Énoncé | Recopie toutes les lignes ci-dessous, consignes comprises, en décalant de -74 chaque nombre des réponses, coordonnées comme résolution d'image. Laisse les images de côté dans ta réponse.
********
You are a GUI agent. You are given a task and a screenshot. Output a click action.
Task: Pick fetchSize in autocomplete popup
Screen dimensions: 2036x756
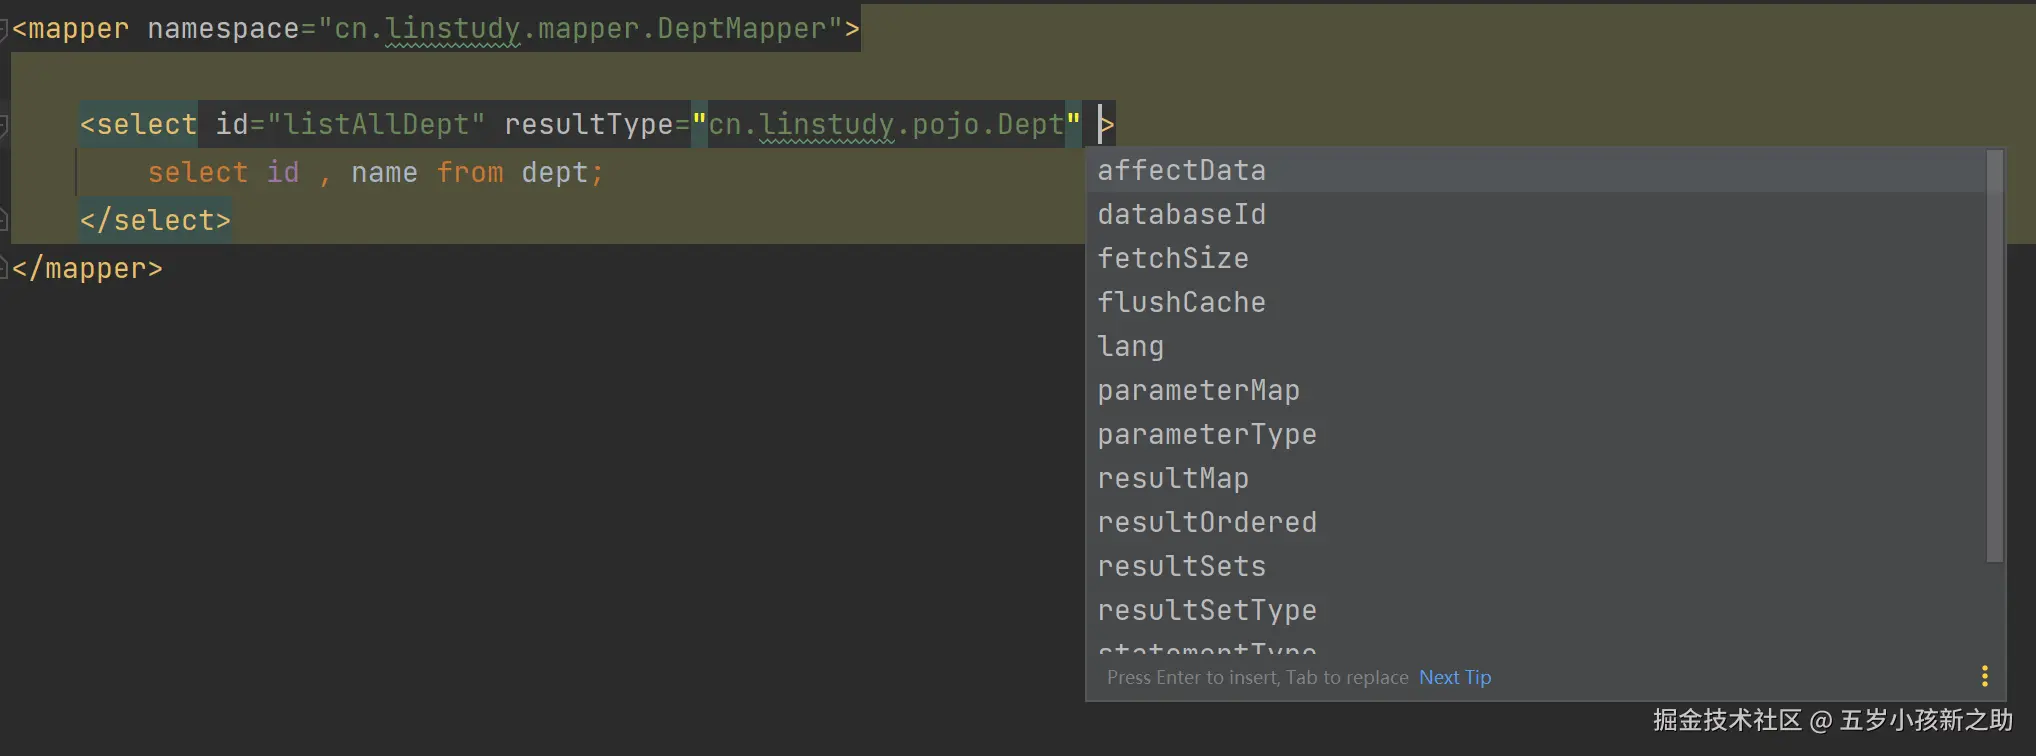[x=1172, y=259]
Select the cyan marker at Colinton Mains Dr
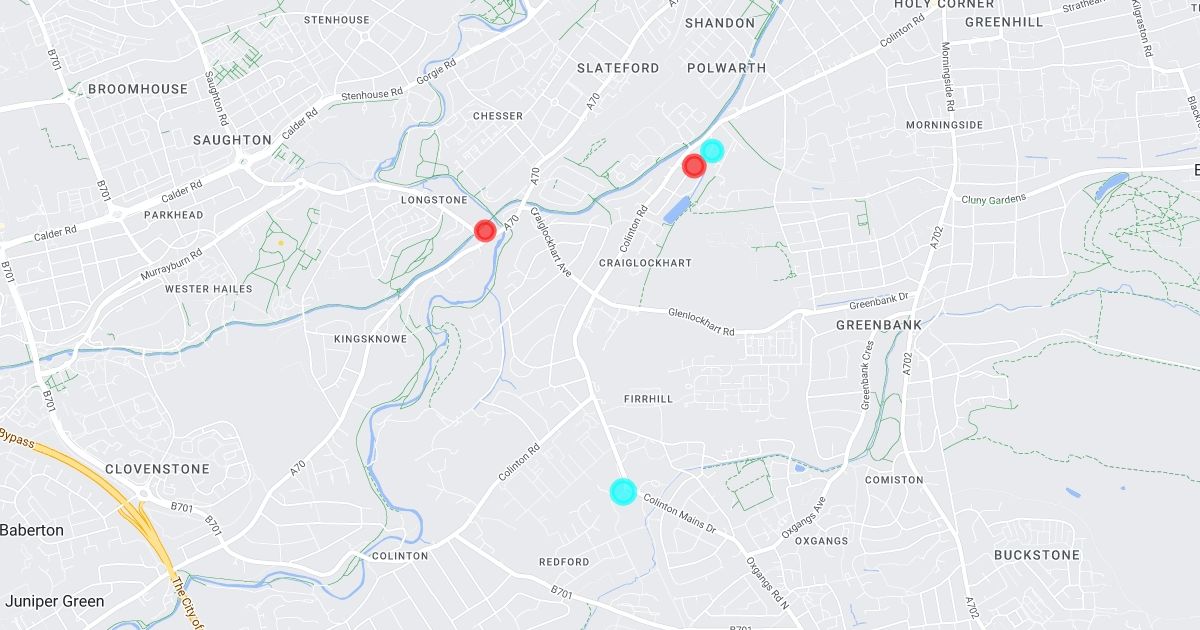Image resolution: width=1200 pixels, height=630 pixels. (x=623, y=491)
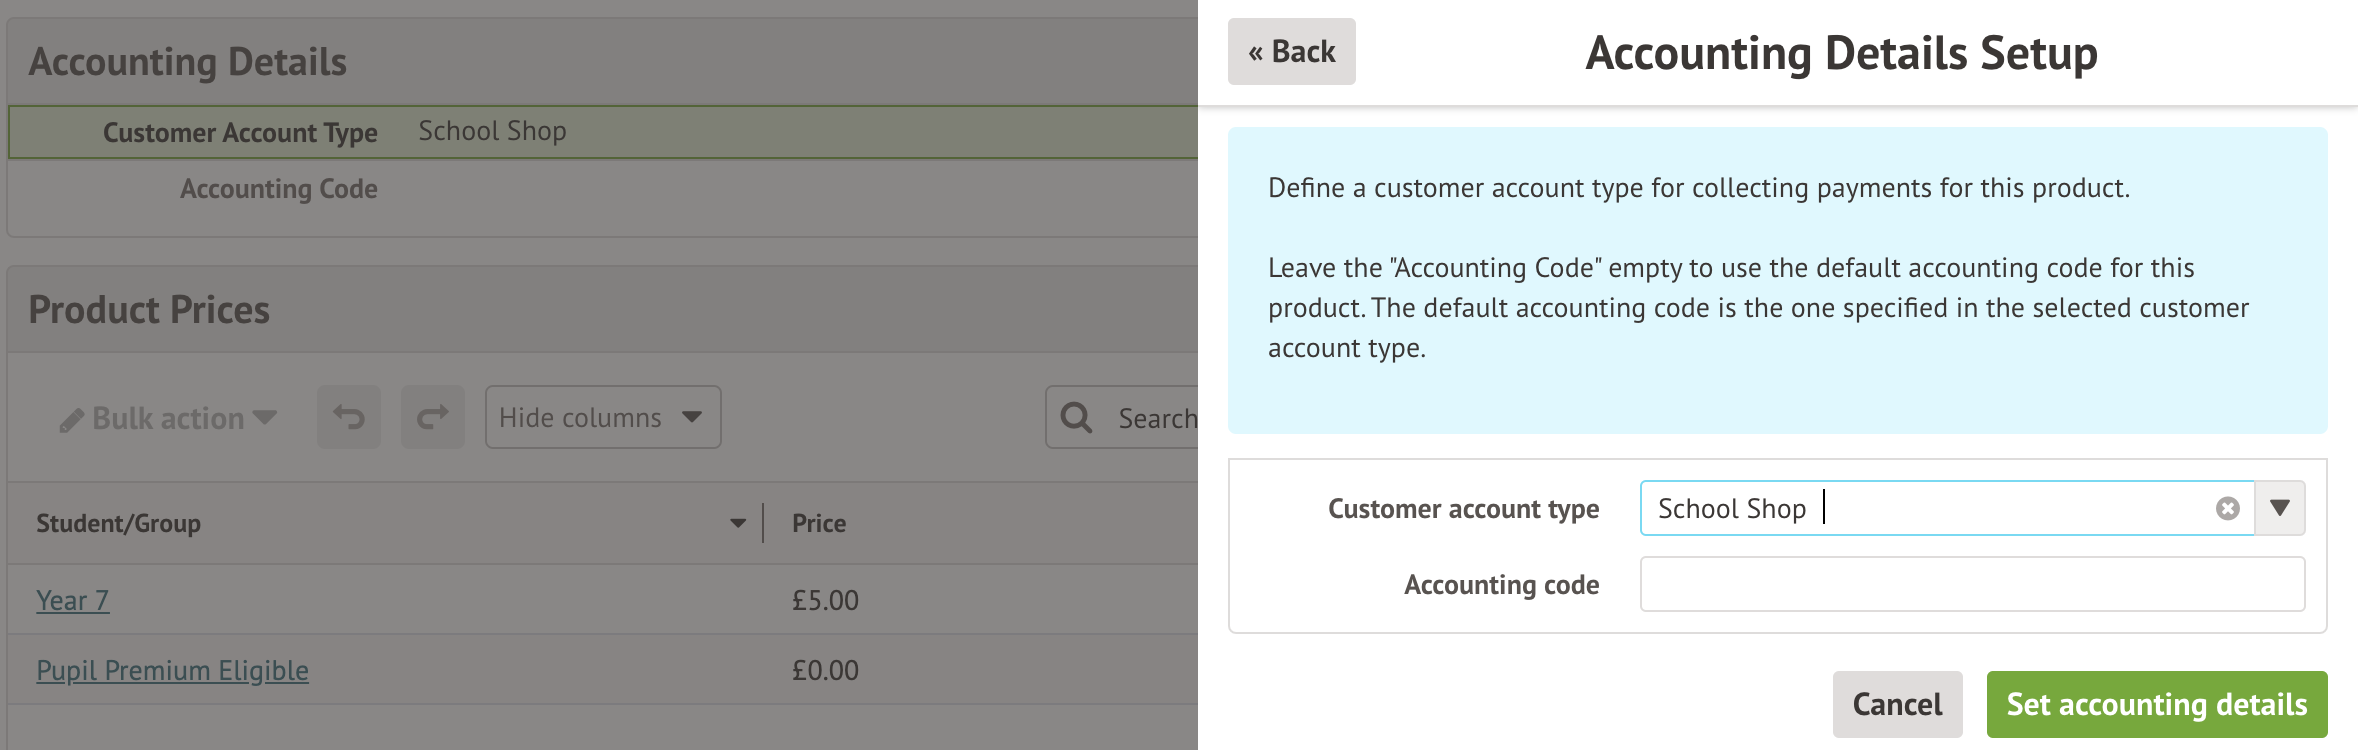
********
Solution |
You are a GUI agent. You are given a task and a screenshot. Output a click action.
Task: Pick fetchSize in autocomplete popup
Screen dimensions: 2036x756
[x=1098, y=185]
Select the cyan marker at Colinton Mains Dr
Image resolution: width=1126 pixels, height=556 pixels. (x=549, y=417)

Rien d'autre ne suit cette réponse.